На кольцевой он оказался минут через двадцать — взобрался на нее по пологому съезду. В этой части Москвы он никогда не бывал и поэтому с интересом рассматривал простирающийся перед ним вид. Скорее всего, его интерес подогревался тем, что только сейчас Иван по-настоящему понял: к прошлому возврата нет. Миру на самом деле наступил конец, и то, что Иван наблюдал вокруг, было всего лишь его останками.
Загроможденная разбитыми автомобилями эстакада метров на пятнадцать возвышалась над городом. В этом был свой плюс — здесь хищников было поменьше, но был и минус — от летающих тварей пришлось бы прятаться за перевернутыми машинами или внутри их, а подобное укрытие смущало ненадежностью. Пока он озирался, прикидывая маршрут, его взгляду предстала мрачная картина: такого количества покореженного металла, что всего несколько дней назад воплощал тщеславное человеческое благополучие, которого, как казалось, в том, прошедшем, мире, должно было хватить надолго, он не видел ни на одной войне.
— Надолго не хватило… — вслух подумал Иван и двинулся вперед, лавируя между машинами и поглядывая на небо.
Да, всего благополучия этого мира роскоши, мира удовольствий, мира развлечений, мира, нацеленного на удовлетворение любых человеческих прихотей и желаний, всего богатства этого мира, его военной мощи, его идей и людей не хватило на то, чтобы остановить Бога, когда Тот решил, что история человечества закончилась. Финиш. И ни к чему ныне золото и бриллианты, яхты и вертолеты, роботы-слуги и достижения медицины, позволявшие самым омерзительным людям жить, обманывая время, так долго, что умирали они уже от скуки. Финиш — и никакая мощь ядерных боеголовок, смертельно опасных вирусов и отравляющих газов не в силах уберечь тебя от суда Божия. Финиш — и каждый отвечает только за то, что сделал он сам. В этой простенькой мысли, на взгляд Ивана, и заключалась вся катастрофа жестокого мира, но в этом была и справедливость. Справедливость для каждого.
«Как Бог это сделал? — думал Иван. — Нажал кнопку и свет погас? Или это произошло как-то иначе? Может, у него там есть какой-то небесный рубильник? Или генератор вселенской энергии? А быть может, осталась только одна Земля? Или вообще — одна только Москва и Московская область? А все остальное: планета Земля, солнце, звезды, галактики — все исчезло? Провалилось в дыру, схлопнулось в пространстве? Если вселенная началась с большого взрыва, быть может, сейчас она завершается обратным процессом? И все, наоборот, стремительно сближается, чтобы совершенно исчезнуть?»

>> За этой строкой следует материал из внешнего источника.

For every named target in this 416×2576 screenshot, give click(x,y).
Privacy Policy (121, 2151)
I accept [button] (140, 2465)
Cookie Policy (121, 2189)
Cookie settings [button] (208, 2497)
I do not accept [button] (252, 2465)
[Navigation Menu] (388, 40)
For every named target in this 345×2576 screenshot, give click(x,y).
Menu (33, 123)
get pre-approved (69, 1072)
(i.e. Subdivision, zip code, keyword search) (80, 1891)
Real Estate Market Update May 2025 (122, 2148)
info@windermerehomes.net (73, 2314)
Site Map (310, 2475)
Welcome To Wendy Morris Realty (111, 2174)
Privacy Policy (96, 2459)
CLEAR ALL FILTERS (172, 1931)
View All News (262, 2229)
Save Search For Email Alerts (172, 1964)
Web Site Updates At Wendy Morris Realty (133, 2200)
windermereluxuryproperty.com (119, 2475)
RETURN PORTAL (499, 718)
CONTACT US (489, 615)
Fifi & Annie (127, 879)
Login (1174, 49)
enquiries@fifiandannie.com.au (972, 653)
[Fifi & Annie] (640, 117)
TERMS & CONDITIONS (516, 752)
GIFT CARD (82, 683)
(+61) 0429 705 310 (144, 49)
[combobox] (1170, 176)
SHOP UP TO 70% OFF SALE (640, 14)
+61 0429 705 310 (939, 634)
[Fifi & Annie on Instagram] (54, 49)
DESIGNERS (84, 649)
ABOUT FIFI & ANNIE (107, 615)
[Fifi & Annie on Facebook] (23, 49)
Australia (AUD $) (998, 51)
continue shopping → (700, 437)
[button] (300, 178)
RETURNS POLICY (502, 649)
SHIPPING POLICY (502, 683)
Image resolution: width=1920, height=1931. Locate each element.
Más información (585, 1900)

Иван силился представить это и не мог, воображения не хватало. Несколько раз внизу он замечал стаи животных, а пару раз видел, как под эстакадой прошла кумора. «Неужели та же самая?» — удивился он. Но если Мария говорила, что кумора сбежала из зоопарка, значит, она была одна и, по странному стечению обстоятельств, двигалась параллельно Ивану. А еще Иван отметил, что его преследуют две собаки. Возможно, они шли за ним от вентиляционной шахты. Собаки были мелковаты и опасности для него не представляли. Ему даже показалось, что псы, лишившись вожака, следуют за Иваном как за новым вожаком или хозяином. Кто знает, что у них там, в собачьих головах, творится?